Pink Snails Bullied in Miami Beach

Giant artwork vandalized, police investigate

What's big, pink, and the object of unrelenting scorn throughout Miami Beach?

It's a group of giant plastic snails, which have been beaten, battered, spray painted, nearly drowned and all-around disrespected in the last month or so that they've been on display in the Magic City.

And now the Miami Beach Police Department is investigating the slimy crimes, according to the Miami Herald.

The 45 pink snails were installed in mid-November as sort-of public artwork for Art Basel, but Gloria Porcella, who owns Galleria Ca' d'Oro which is sponsoring the snails, said there's been little in the way of art appreciation.

"Every morning I wake up with a disaster," Porcella told the Herald. "I'm disappointed because everybody really loved the snails. We've received thousands of e-mails from people who say, ‘We want them permanently.' But there is somebody that is trying to destroy them every day."

The first move towards the Miami pink snails' extinction came on Dec. 2, when a permit to display four of them on the Venetian Causeway was revoked by Miami-Dade County officials.
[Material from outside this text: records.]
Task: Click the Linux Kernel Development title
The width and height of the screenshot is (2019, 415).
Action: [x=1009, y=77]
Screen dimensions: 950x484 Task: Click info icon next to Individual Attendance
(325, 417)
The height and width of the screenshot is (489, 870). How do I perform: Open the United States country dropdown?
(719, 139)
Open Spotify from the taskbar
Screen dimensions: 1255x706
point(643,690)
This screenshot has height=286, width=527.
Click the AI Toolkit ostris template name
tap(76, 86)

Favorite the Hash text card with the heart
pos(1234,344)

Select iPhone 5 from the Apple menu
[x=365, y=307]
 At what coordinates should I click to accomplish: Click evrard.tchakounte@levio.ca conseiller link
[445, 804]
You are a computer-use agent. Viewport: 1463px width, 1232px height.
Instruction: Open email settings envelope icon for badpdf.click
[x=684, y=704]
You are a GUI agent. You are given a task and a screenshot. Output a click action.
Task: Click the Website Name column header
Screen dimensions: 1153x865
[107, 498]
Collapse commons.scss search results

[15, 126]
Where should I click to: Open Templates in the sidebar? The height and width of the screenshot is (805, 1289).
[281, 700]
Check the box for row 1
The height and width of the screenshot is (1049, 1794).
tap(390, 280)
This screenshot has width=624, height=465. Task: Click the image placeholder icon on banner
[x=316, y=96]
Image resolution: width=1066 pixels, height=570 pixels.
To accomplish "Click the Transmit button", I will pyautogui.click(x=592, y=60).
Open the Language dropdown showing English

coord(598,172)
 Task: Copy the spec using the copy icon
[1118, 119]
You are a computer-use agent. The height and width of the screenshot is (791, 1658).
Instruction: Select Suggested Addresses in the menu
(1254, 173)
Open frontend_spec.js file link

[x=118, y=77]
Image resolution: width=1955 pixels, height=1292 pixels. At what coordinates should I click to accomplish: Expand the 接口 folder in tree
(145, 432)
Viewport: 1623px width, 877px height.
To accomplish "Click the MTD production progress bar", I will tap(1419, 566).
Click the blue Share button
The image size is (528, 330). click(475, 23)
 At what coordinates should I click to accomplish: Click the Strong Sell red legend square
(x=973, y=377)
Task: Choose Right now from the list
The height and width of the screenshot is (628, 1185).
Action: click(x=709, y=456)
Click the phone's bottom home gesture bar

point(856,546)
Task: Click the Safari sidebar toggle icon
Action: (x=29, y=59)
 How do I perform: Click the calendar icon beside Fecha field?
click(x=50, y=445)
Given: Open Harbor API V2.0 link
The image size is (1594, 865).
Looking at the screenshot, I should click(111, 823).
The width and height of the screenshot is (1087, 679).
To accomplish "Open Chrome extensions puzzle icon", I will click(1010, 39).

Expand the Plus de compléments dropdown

A few days later, one of the snails was found punched, according to Porcella. This past weekend, a group of snails on Dade Boulevard were upended, two others sprayed with graffiti.

Another snail was tossed into the water of Biscayne Bay in Maurice Gibb Memorial Park.

The snails haven't been the only artistic casualty during Art Basel. A group of taggers vandalized a Wynwood mural last week, spray painting "F**k Basel" on a work by local artist Gerry Stecca.

Porcella said the snails have been on display in Rome and Paris without the levels of vandalism she's seen in Miami Beach, and hopes there'll be no more incidents before the snails come down on Jan. 3.

"I hope tomorrow morning I won't wake up with more surprises," she said.